本发明涉及基因工程技术领域，具体涉及一种用于检测等位基因HLA-B*5801的肽核酸引物组合物、试剂盒及方法。

背景技术

近年来，痛风的发病率呈上升趋势，我国普通人群患病率约1.14％。痛风发病的生化基础是高尿酸血症，别嘌呤醇用于减少尿酸合成，降低血液中的尿酸浓度，是治疗痛风的首选药物，临床应用较为广泛。在服用别嘌呤醇时，可导致严重药疹，相关报道屡见不鲜，有研究称别嘌呤醇是最容易引起药疹的药物之一。

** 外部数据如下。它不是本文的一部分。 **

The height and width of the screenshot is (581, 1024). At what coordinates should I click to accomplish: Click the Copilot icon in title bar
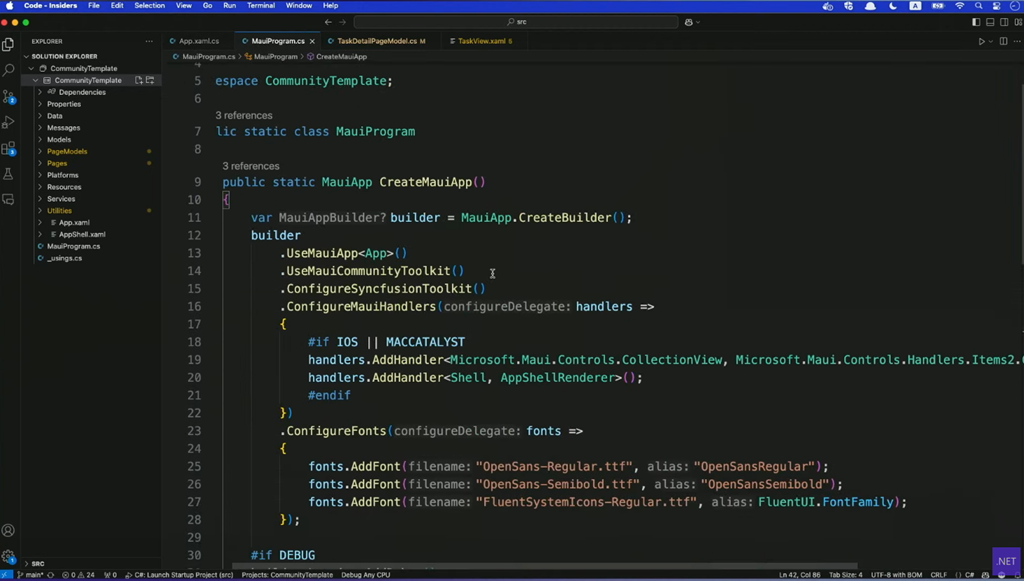click(x=689, y=22)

别嘌呤醇诱发的皮肤不良反应主要包括Stevens-Johnson综合征(SJS)和中毒性表皮坏死松解症(TEN)，死亡率分别可达5％和35％。大量研究表明别嘌呤醇引发的SJS和TEN具有一定的个体差异性。研究发现，服用药物别嘌呤醇后发生不良反应的痛风患者中，患者HLA-B*5801等位基因携带率为100％，而在正常对照人群与耐受组中，该型别的携带率分别为20％与15％。HLA-B*5801等位基因与服用别嘌呤醇发生不良反应的相关性最早是在针对汉族人群的一项研究中发现，后续研究再次证实了这一相关性发现。然而，对于与HLA-B*5801序列几乎一致的其他HLA-B*58亚型是否与别嘌呤醇不良反应同样相关存在一定争议。随着相关研究的不断深入，这一结论多次得到证实。2008年，中国台湾地方行政部门发布指令，在服用药物别嘌呤醇之间必须进行HLA-B*5801检测。2012年美国风湿病协会痛风治疗指南中也强调了这一检测的必要性与重要性。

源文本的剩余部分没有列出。